Artificial intelligence's potential to help investors and traders was one of the most hotly debated topics at the recent Morningstar Investment Conference in Chicago.
BlackRock managing director and panellist Kevin Franklin kicked off proceedings with a quick Google search on the question, what is AI? The answer given by Google? "When a machine achieves the level of an intelligence of a human, then you can call it AI."
While AI is not quite there yet, speakers were excited about AI's future potential to help investors and professionals. One example is the ability of AI to perform "word mining" through text data sets, like earnings call transcripts.
Today, AI is capable of reading through an earnings call and learning and differentiating what is "bullish" versus what is "bearish". It appears that knowledge grows exponentially over time. Machines can now identify what word patterns may or may not lead analysts to make rating upgrades or downgrades.
The next frontier is what some experts call "strong AI", so that artificial intelligence not only extracts patterns in data but can also be creative. Strong AI, in theory, should be able to ask, fundamentally, "why did this happen?" and draw conclusions.

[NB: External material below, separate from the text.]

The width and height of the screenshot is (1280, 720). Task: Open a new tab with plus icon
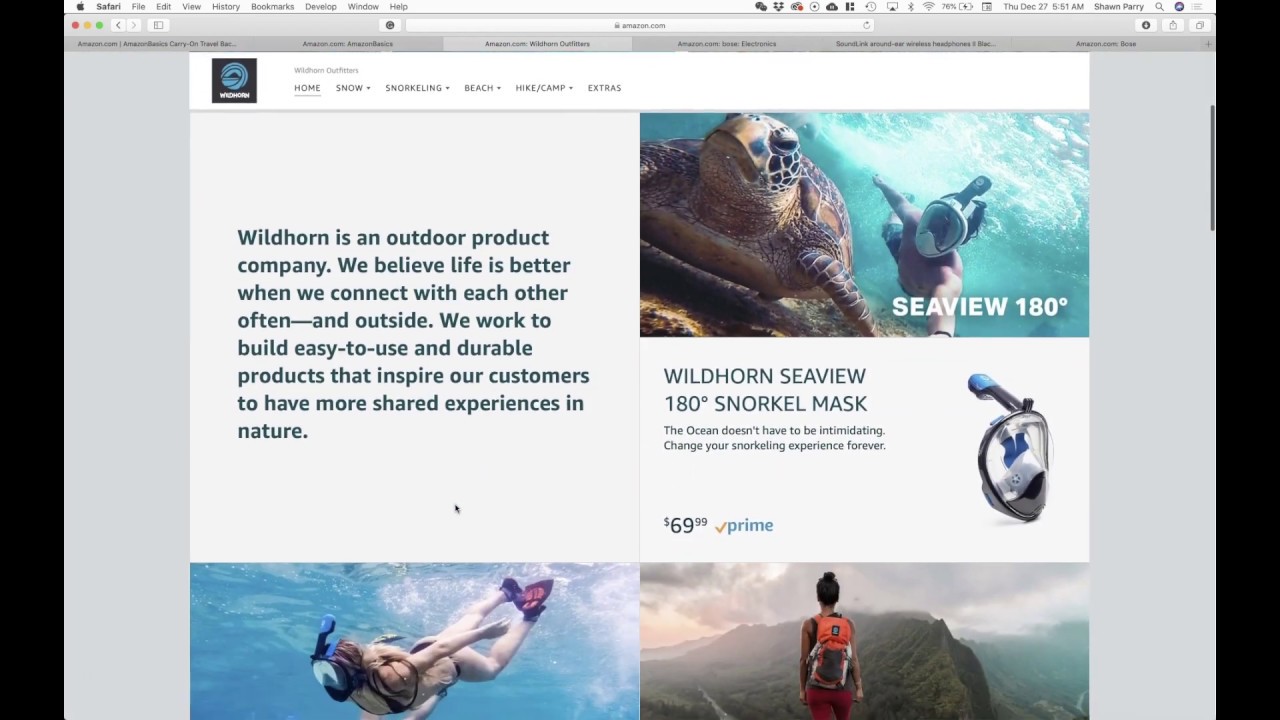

Another example of AI helping investing is in trading. As companies seek to build and expand their competitive edge they will be able to use AI to interpret massive amounts of trading data for every security in the world. With this development, firms can understand who bought and who sold which security. The advantage of this development, for example, allows firms' trading strategies to move away from crowded positions in the marketplace.
Computers Have Their Limits
Morningstar columnist Jon Rekenthaler looked at the use of AI in a recent article about chess and how computers learn.
"Hedge funds have long used artificial intelligence, with their short-term trades. However, neither they nor mutual funds have used machine learning to such an extent for their intermediate- to long-term trades. The vast majority of active decisions continue to be made either by humans, or by programs that obey human instructions."
And Rekenthaler is cautious about how far AI can fully replace human expertise in the financial markets.
"The artificial intelligence program cannot learn by playing itself – at least, not to the extent that it did when teaching itself chess. With a constrained, rules-based contest such as chess, a computer can glean as much insight from a hypothetical match, played against itself, as it can from evaluating an actual contest.
"Not so for the financial markets. It is difficult for a computer program to postulate how all other market participants might behave, so that it can devise a successful counter-strategy."